Some reading this may remember my mother, Jane Potrikus. She was awesome and I remember her daily with great love and admiration. I wonder what she’d think about us moving back to Cooperstown at roughly the same age she was when she moved away from Cooperstown to her beloved Cape Cod. She had raised her 11 kiddos, stood strongly behind, with, and then in place of our dad, John, at the Cooperstown Dry Cleaners. There was something more out there for her, and she went for it for her 30-plus years on the Cape.
My wife and I stopped by the Stax Museum of American Soul Music as we passed through Memphis, Tennessee on Saturday — we’re on a long-planned, twice-delayed drive from Cooperstown to Charleston to Tucson to visit our kids. “Where ya from?” the clerk asked. “Upstate New York,” I said. “Cooperstown, to be exact.”

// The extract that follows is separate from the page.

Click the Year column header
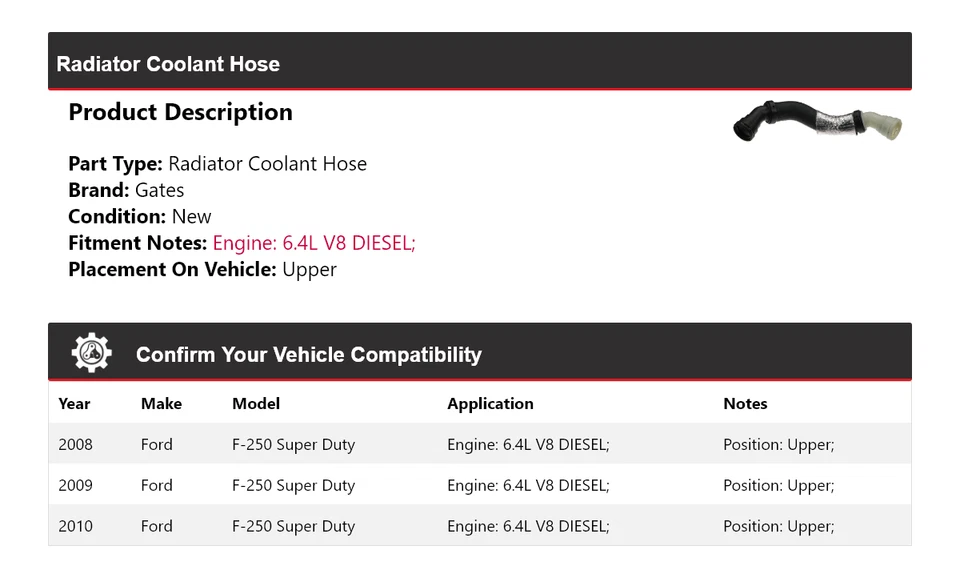Image resolution: width=960 pixels, height=578 pixels. click(74, 404)
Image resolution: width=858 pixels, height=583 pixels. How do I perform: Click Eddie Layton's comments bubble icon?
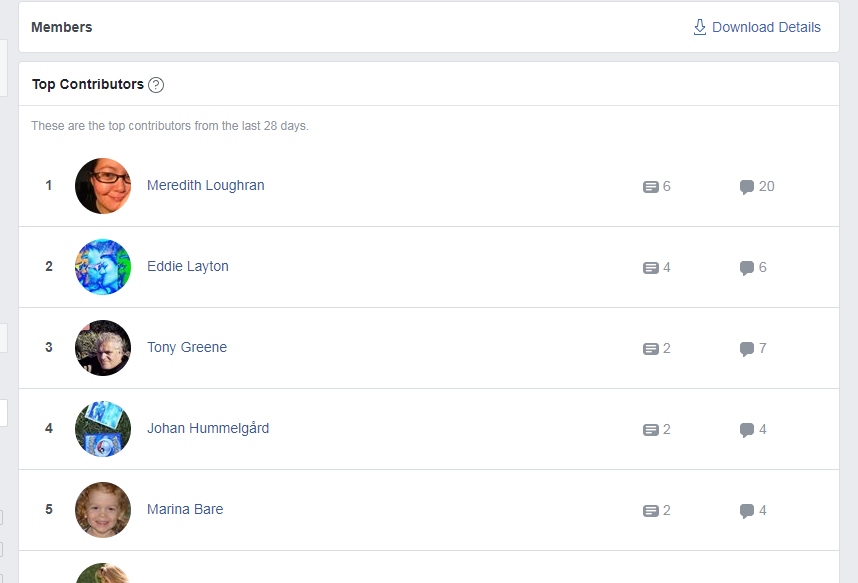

“The Baseball Hall of Fame!” he said happily. “I drove up there a few years ago. Loved it. Had to visit. Love baseball.”
“I love baseball, too,” I said, “but I love my Stax records. I’m glad to be here at your Hall of Fame.”
This week’s column comes to you from the ninth-floor room in a Hilton Garden Inn in the “Bricktown” neighborhood of downtown Oklahoma City. The view from our window: the glorious field of the OKC Dodgers, the AAA affiliate for the Los Angeles Dodgers. We watched the final three innings of the game as we pulled in yesterday afternoon; no game today (but there are tornado warnings for later tonight, so there’s that).
Around the stadium — statues of Baseball Hall-of-Famers like Warren Spahn, Johnny Bench, and Mickey Mantle. Busts for Lloyd and Paul Waner (“Little” and “Big” poisons, respectively), Carl Hubbell. One for Negro League great Joe Rogan. One for beloved Yankee Bobby Murcer, a street named for Joe Carter. Proud Oklahomans all.